**What is being asked**
Nothing but an exact repetition of the entries should appear in the answer.

(Dataset entries)
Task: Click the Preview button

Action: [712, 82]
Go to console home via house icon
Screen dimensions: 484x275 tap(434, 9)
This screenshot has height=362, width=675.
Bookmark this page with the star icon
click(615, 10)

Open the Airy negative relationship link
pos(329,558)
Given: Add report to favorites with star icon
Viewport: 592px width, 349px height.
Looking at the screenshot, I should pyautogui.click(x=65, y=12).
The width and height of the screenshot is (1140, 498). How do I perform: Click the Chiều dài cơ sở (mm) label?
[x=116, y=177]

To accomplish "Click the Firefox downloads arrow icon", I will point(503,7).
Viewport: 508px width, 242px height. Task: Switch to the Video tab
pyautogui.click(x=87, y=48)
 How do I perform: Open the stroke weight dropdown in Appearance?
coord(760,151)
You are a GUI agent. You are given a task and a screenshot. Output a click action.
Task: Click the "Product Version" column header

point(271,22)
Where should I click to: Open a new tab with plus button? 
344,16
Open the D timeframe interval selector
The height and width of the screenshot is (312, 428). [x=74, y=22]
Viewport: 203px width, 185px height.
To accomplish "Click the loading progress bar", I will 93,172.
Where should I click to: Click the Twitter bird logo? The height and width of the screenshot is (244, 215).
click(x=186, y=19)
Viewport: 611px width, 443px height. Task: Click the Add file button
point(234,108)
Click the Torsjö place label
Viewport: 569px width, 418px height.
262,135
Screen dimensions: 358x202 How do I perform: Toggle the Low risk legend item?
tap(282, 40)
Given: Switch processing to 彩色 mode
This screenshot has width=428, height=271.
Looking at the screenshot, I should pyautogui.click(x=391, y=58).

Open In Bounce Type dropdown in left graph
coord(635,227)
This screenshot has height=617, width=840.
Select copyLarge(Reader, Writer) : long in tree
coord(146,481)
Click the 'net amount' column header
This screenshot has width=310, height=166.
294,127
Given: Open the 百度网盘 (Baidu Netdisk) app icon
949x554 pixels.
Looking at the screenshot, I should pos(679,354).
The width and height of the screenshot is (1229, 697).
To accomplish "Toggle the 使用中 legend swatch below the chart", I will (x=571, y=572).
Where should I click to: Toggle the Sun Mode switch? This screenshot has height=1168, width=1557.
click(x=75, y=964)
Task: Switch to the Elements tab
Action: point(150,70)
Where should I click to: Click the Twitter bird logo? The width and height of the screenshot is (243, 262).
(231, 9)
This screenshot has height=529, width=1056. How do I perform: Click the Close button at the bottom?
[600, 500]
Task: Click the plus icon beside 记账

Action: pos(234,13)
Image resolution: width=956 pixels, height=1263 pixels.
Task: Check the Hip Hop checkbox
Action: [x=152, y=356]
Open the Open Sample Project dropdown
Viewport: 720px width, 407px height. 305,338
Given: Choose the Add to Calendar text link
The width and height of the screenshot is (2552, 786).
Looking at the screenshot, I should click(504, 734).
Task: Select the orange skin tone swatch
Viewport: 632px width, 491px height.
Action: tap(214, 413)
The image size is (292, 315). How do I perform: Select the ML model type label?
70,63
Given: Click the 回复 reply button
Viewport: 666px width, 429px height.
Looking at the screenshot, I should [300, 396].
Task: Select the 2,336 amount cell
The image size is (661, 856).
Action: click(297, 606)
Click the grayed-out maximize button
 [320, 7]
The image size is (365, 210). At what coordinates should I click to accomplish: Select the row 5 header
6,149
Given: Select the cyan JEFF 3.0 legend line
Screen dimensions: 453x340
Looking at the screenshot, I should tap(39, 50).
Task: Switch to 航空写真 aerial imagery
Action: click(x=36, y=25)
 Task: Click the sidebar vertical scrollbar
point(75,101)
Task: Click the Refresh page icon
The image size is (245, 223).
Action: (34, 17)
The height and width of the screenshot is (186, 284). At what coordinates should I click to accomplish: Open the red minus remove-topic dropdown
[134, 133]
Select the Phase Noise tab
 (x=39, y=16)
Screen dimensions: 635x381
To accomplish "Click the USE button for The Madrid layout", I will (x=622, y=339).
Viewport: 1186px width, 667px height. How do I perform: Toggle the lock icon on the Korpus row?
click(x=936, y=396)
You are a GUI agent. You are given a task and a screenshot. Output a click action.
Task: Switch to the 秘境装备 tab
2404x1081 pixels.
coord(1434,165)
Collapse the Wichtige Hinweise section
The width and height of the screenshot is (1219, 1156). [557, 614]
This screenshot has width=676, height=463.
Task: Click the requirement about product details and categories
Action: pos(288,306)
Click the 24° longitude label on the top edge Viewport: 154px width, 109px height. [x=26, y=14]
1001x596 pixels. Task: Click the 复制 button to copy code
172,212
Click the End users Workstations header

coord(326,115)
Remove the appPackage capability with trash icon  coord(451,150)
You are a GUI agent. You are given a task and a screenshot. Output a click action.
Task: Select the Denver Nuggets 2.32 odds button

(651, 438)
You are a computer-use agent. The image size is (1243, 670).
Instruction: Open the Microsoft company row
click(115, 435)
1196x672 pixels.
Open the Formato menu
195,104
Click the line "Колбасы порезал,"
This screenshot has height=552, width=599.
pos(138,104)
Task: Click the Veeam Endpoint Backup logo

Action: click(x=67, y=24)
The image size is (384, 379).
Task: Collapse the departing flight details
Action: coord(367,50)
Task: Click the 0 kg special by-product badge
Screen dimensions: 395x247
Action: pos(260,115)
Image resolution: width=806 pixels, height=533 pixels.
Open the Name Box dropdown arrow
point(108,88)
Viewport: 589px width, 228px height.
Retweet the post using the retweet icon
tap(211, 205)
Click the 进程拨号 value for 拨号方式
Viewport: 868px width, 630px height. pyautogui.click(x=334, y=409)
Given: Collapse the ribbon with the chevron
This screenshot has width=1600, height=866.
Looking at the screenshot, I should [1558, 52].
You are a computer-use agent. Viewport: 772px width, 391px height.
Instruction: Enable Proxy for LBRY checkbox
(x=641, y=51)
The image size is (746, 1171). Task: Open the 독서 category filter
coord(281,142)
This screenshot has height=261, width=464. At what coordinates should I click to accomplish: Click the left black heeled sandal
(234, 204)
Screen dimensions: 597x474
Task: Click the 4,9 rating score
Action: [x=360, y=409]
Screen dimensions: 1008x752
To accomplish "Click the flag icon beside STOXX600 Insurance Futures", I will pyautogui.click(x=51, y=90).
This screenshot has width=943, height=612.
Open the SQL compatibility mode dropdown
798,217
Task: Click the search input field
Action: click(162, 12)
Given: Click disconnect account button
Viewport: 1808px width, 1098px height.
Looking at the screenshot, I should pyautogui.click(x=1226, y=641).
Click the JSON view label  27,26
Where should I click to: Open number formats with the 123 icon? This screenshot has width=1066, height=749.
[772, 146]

**Problem solution**
Task: Click the Preview button

Action: [712, 82]
Go to console home via house icon
Screen dimensions: 484x275 tap(434, 9)
This screenshot has height=362, width=675.
Bookmark this page with the star icon
click(615, 10)

Open the Airy negative relationship link
pos(329,558)
Given: Add report to favorites with star icon
Viewport: 592px width, 349px height.
Looking at the screenshot, I should pyautogui.click(x=65, y=12).
The width and height of the screenshot is (1140, 498). How do I perform: Click the Chiều dài cơ sở (mm) label?
[x=116, y=177]

To accomplish "Click the Firefox downloads arrow icon", I will point(503,7).
Viewport: 508px width, 242px height. Task: Switch to the Video tab
pyautogui.click(x=87, y=48)
 How do I perform: Open the stroke weight dropdown in Appearance?
coord(760,151)
You are a GUI agent. You are given a task and a screenshot. Output a click action.
Task: Click the "Product Version" column header

point(271,22)
Where should I click to: Open a new tab with plus button? 
344,16
Open the D timeframe interval selector
The height and width of the screenshot is (312, 428). [x=74, y=22]
Viewport: 203px width, 185px height.
To accomplish "Click the loading progress bar", I will 93,172.
Where should I click to: Click the Twitter bird logo? The height and width of the screenshot is (244, 215).
click(x=186, y=19)
Viewport: 611px width, 443px height. Task: Click the Add file button
point(234,108)
Click the Torsjö place label
Viewport: 569px width, 418px height.
262,135
Screen dimensions: 358x202 How do I perform: Toggle the Low risk legend item?
tap(282, 40)
Given: Switch processing to 彩色 mode
This screenshot has width=428, height=271.
Looking at the screenshot, I should pyautogui.click(x=391, y=58).

Open In Bounce Type dropdown in left graph
coord(635,227)
This screenshot has height=617, width=840.
Select copyLarge(Reader, Writer) : long in tree
coord(146,481)
Click the 'net amount' column header
This screenshot has width=310, height=166.
294,127
Given: Open the 百度网盘 (Baidu Netdisk) app icon
949x554 pixels.
Looking at the screenshot, I should pos(679,354).
The width and height of the screenshot is (1229, 697).
To accomplish "Toggle the 使用中 legend swatch below the chart", I will (x=571, y=572).
Where should I click to: Toggle the Sun Mode switch? This screenshot has height=1168, width=1557.
click(x=75, y=964)
Task: Switch to the Elements tab
Action: point(150,70)
Where should I click to: Click the Twitter bird logo? The width and height of the screenshot is (243, 262).
(231, 9)
This screenshot has height=529, width=1056. How do I perform: Click the Close button at the bottom?
[600, 500]
Task: Click the plus icon beside 记账

Action: pos(234,13)
Image resolution: width=956 pixels, height=1263 pixels.
Task: Check the Hip Hop checkbox
Action: [x=152, y=356]
Open the Open Sample Project dropdown
Viewport: 720px width, 407px height. 305,338
Given: Choose the Add to Calendar text link
The width and height of the screenshot is (2552, 786).
Looking at the screenshot, I should click(504, 734).
Task: Select the orange skin tone swatch
Viewport: 632px width, 491px height.
Action: tap(214, 413)
The image size is (292, 315). How do I perform: Select the ML model type label?
70,63
Given: Click the 回复 reply button
Viewport: 666px width, 429px height.
Looking at the screenshot, I should [300, 396].
Task: Select the 2,336 amount cell
The image size is (661, 856).
Action: click(297, 606)
Click the grayed-out maximize button
 [320, 7]
The image size is (365, 210). At what coordinates should I click to accomplish: Select the row 5 header
6,149
Given: Select the cyan JEFF 3.0 legend line
Screen dimensions: 453x340
Looking at the screenshot, I should tap(39, 50).
Task: Switch to 航空写真 aerial imagery
Action: click(x=36, y=25)
 Task: Click the sidebar vertical scrollbar
point(75,101)
Task: Click the Refresh page icon
The image size is (245, 223).
Action: (34, 17)
The height and width of the screenshot is (186, 284). At what coordinates should I click to accomplish: Open the red minus remove-topic dropdown
[134, 133]
Select the Phase Noise tab
 (x=39, y=16)
Screen dimensions: 635x381
To accomplish "Click the USE button for The Madrid layout", I will (x=622, y=339).
Viewport: 1186px width, 667px height. How do I perform: Toggle the lock icon on the Korpus row?
click(x=936, y=396)
You are a GUI agent. You are given a task and a screenshot. Output a click action.
Task: Switch to the 秘境装备 tab
2404x1081 pixels.
coord(1434,165)
Collapse the Wichtige Hinweise section
The width and height of the screenshot is (1219, 1156). [557, 614]
This screenshot has width=676, height=463.
Task: Click the requirement about product details and categories
Action: pos(288,306)
Click the 24° longitude label on the top edge Viewport: 154px width, 109px height. [x=26, y=14]
1001x596 pixels. Task: Click the 复制 button to copy code
172,212
Click the End users Workstations header

coord(326,115)
Remove the appPackage capability with trash icon  coord(451,150)
You are a GUI agent. You are given a task and a screenshot. Output a click action.
Task: Select the Denver Nuggets 2.32 odds button

(651, 438)
You are a computer-use agent. The image size is (1243, 670).
Instruction: Open the Microsoft company row
click(115, 435)
1196x672 pixels.
Open the Formato menu
195,104
Click the line "Колбасы порезал,"
This screenshot has height=552, width=599.
pos(138,104)
Task: Click the Veeam Endpoint Backup logo

Action: click(x=67, y=24)
The image size is (384, 379).
Task: Collapse the departing flight details
Action: coord(367,50)
Task: Click the 0 kg special by-product badge
Screen dimensions: 395x247
Action: pos(260,115)
Image resolution: width=806 pixels, height=533 pixels.
Open the Name Box dropdown arrow
point(108,88)
Viewport: 589px width, 228px height.
Retweet the post using the retweet icon
tap(211, 205)
Click the 进程拨号 value for 拨号方式
Viewport: 868px width, 630px height. pyautogui.click(x=334, y=409)
Given: Collapse the ribbon with the chevron
This screenshot has width=1600, height=866.
Looking at the screenshot, I should [1558, 52].
You are a computer-use agent. Viewport: 772px width, 391px height.
Instruction: Enable Proxy for LBRY checkbox
(x=641, y=51)
The image size is (746, 1171). Task: Open the 독서 category filter
coord(281,142)
This screenshot has height=261, width=464. At what coordinates should I click to accomplish: Click the left black heeled sandal
(234, 204)
Screen dimensions: 597x474
Task: Click the 4,9 rating score
Action: [x=360, y=409]
Screen dimensions: 1008x752
To accomplish "Click the flag icon beside STOXX600 Insurance Futures", I will pyautogui.click(x=51, y=90).
This screenshot has width=943, height=612.
Open the SQL compatibility mode dropdown
798,217
Task: Click the search input field
Action: click(162, 12)
Given: Click disconnect account button
Viewport: 1808px width, 1098px height.
Looking at the screenshot, I should pyautogui.click(x=1226, y=641).
Click the JSON view label  27,26
Where should I click to: Open number formats with the 123 icon? This screenshot has width=1066, height=749.
[772, 146]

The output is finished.